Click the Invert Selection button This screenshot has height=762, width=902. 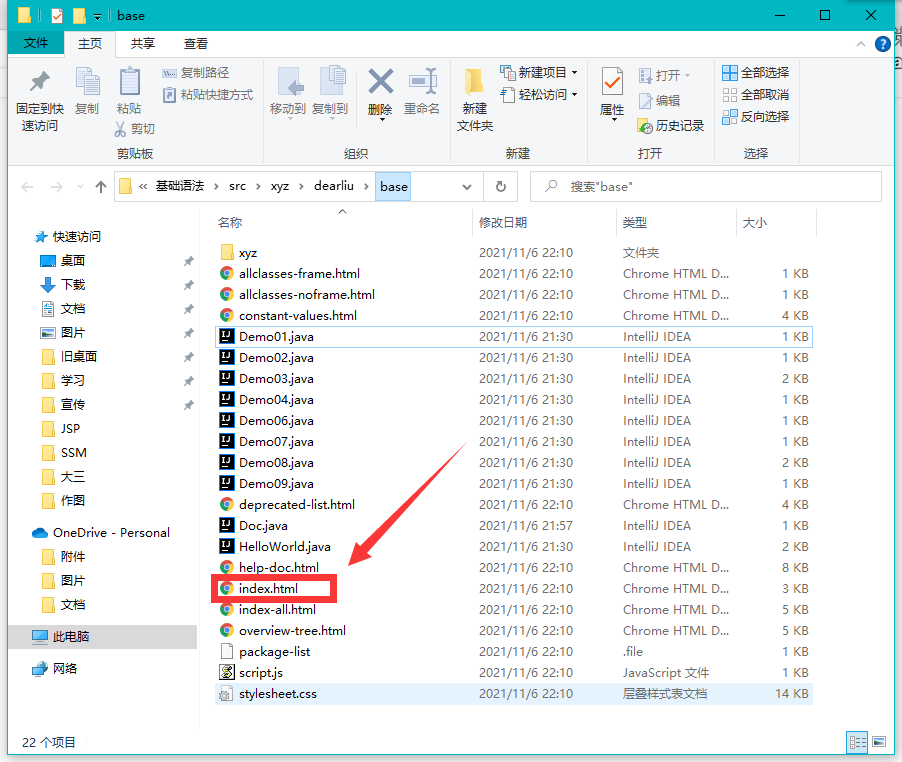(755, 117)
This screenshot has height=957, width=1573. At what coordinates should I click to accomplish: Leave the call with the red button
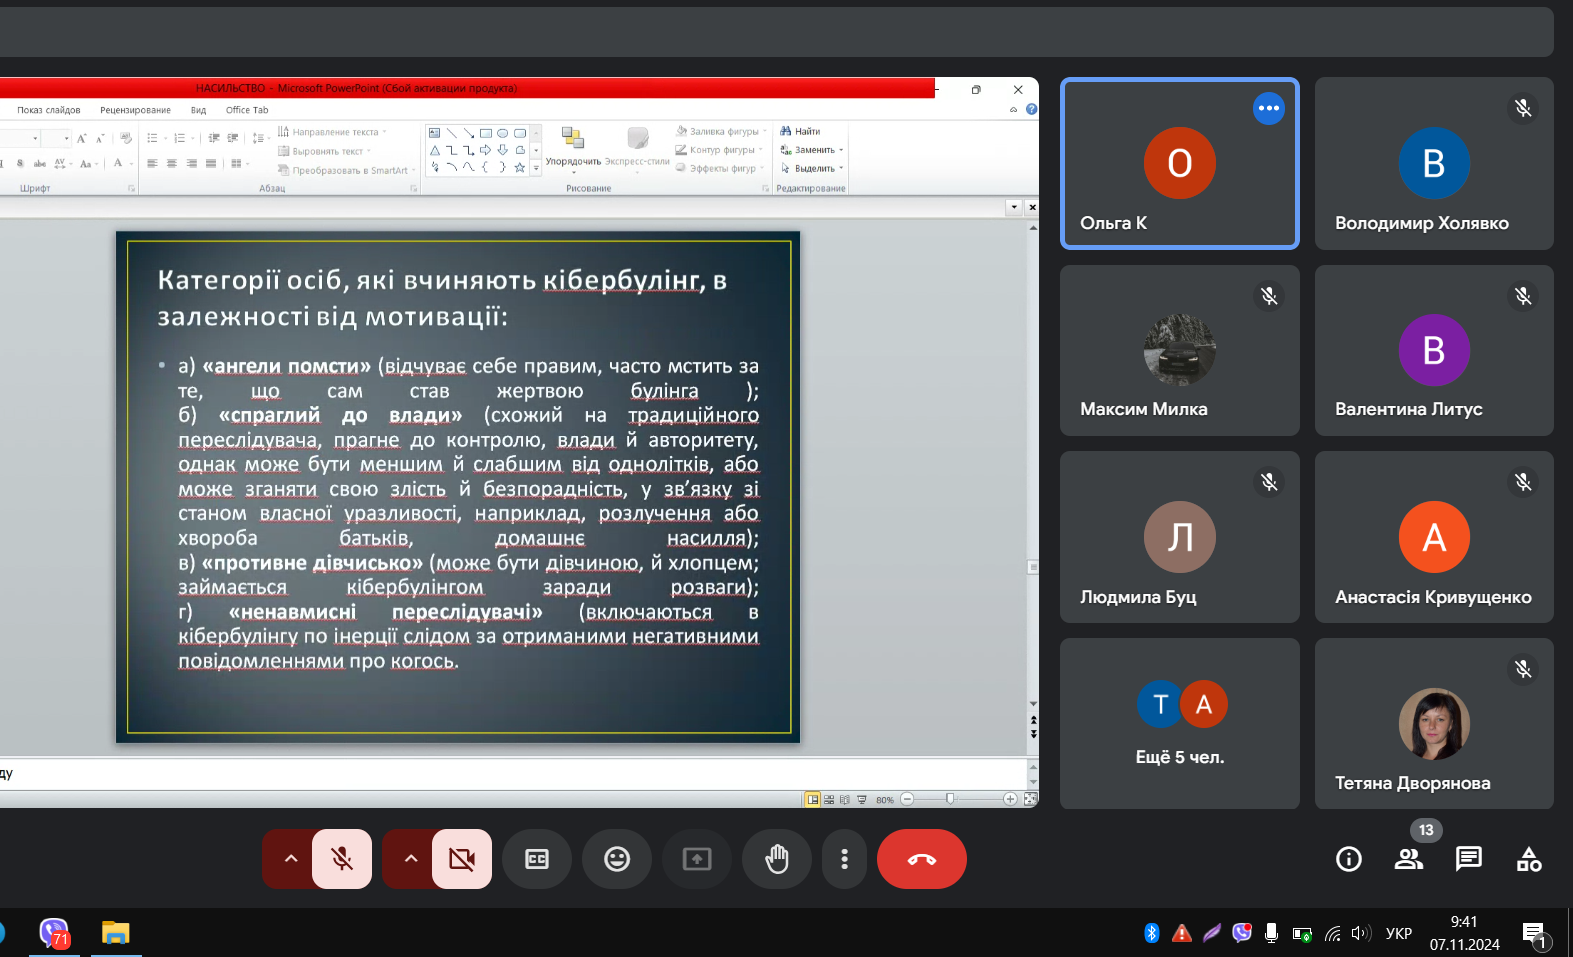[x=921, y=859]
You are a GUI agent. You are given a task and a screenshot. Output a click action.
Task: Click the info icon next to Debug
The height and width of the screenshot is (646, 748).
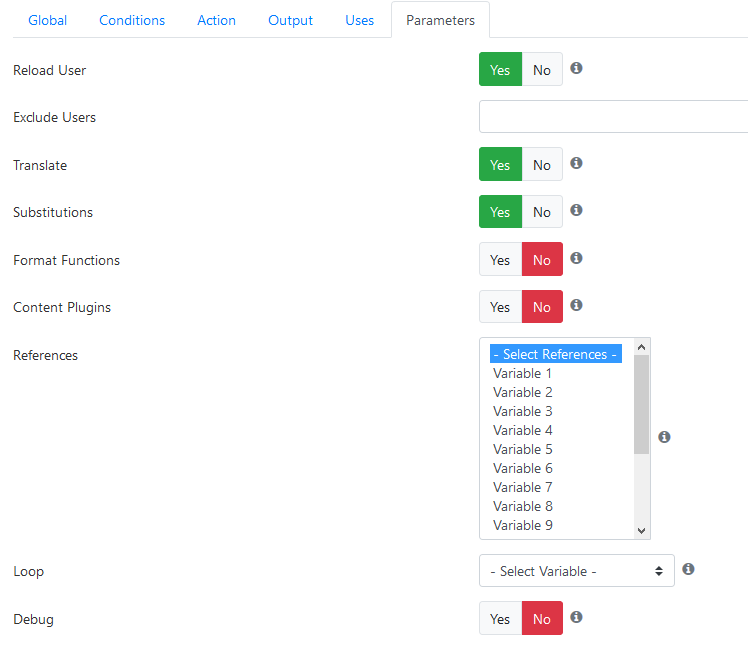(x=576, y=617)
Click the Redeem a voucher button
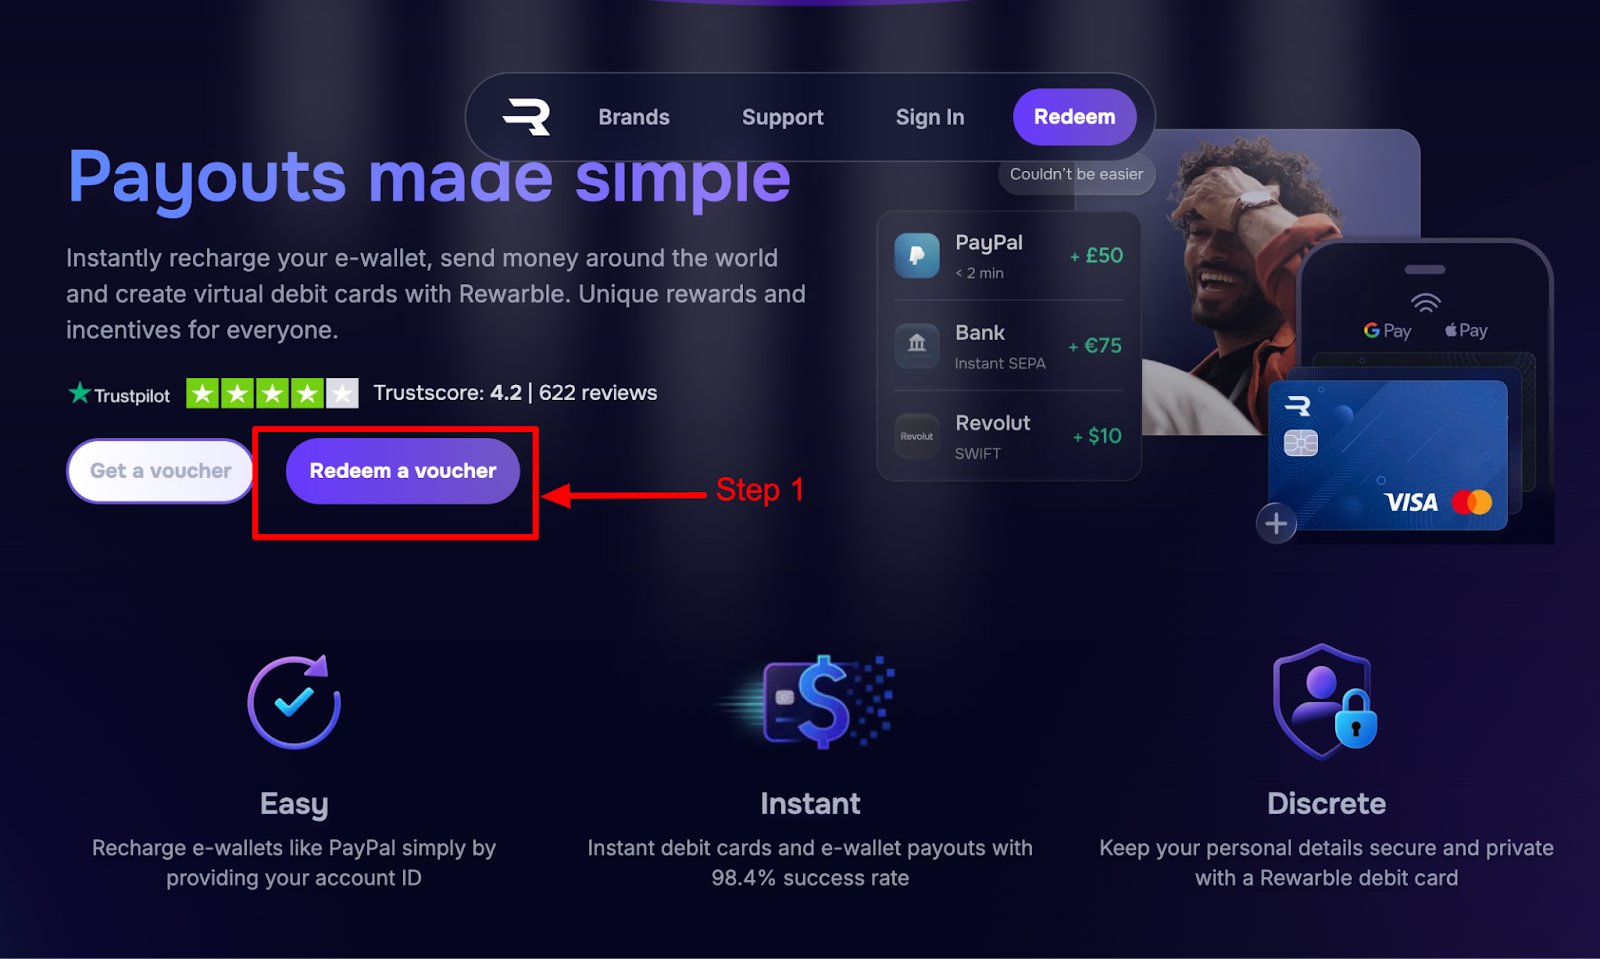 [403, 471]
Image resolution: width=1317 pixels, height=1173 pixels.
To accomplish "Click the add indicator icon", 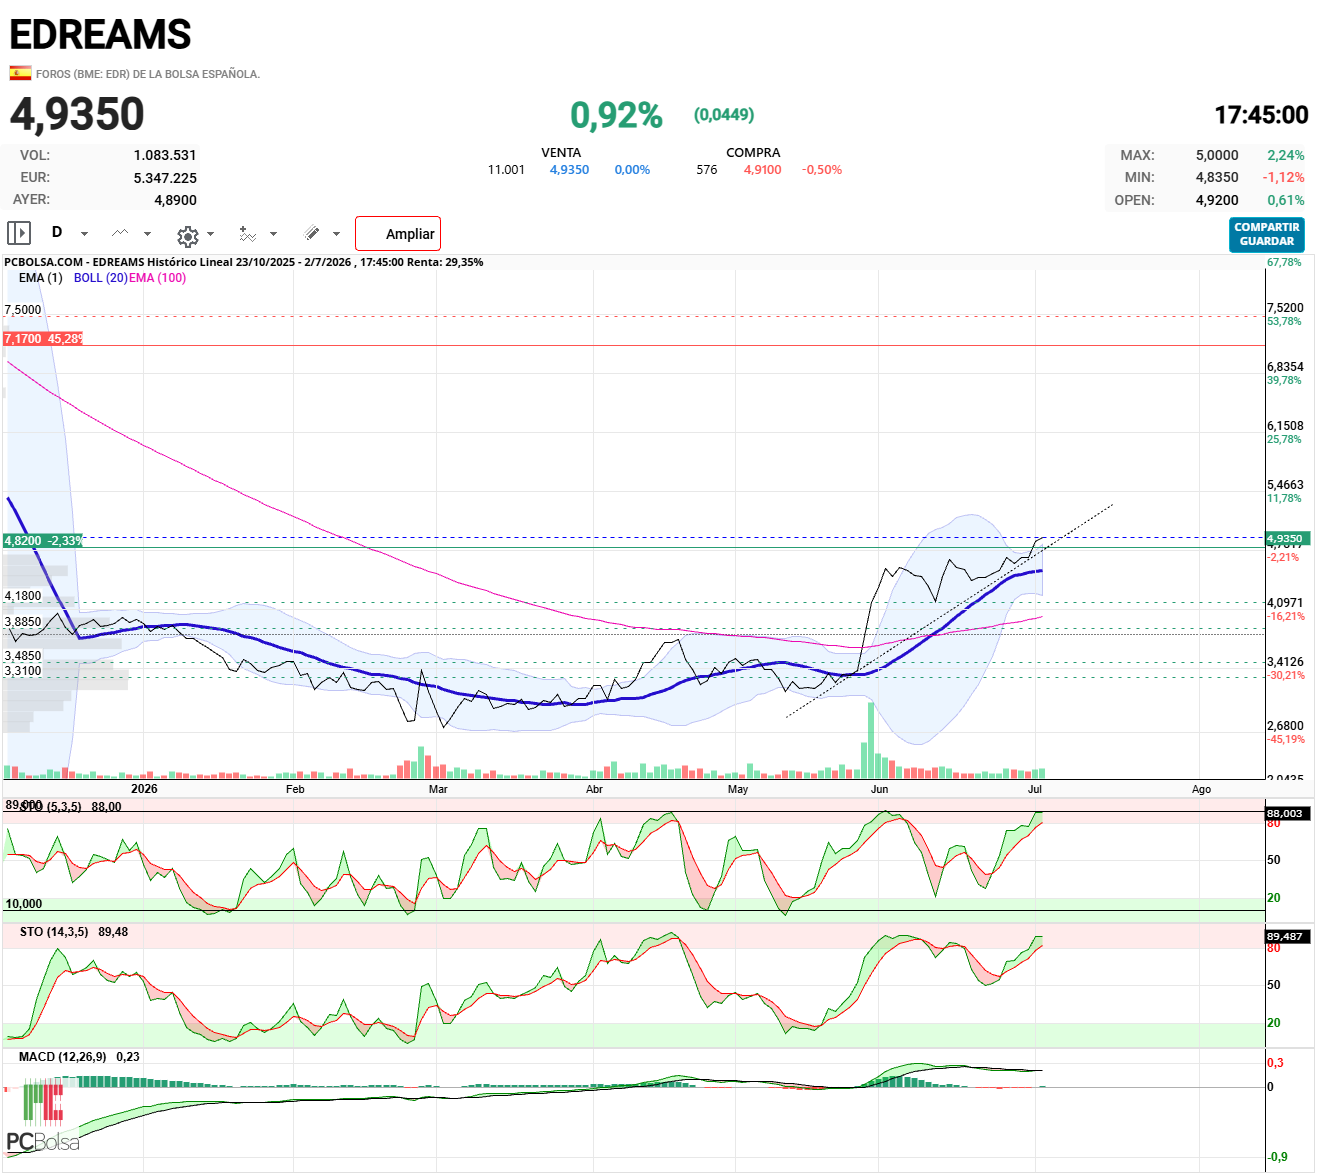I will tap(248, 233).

INSTRUCTIONS TO FOLLOW: With pictures omitted, repeat the entries above word for word from the line holding "This screenshot has height=957, width=1573." down to the line holding "You are a GUI", keeping both of those lines.

RESPONSE FOR THIS EXERCISE:
This screenshot has height=957, width=1573. At what coordinates should I click to accomplish: Leave the call with the red button
[x=921, y=859]
You are a GUI agent. You are given a task and a screenshot. Output a click action.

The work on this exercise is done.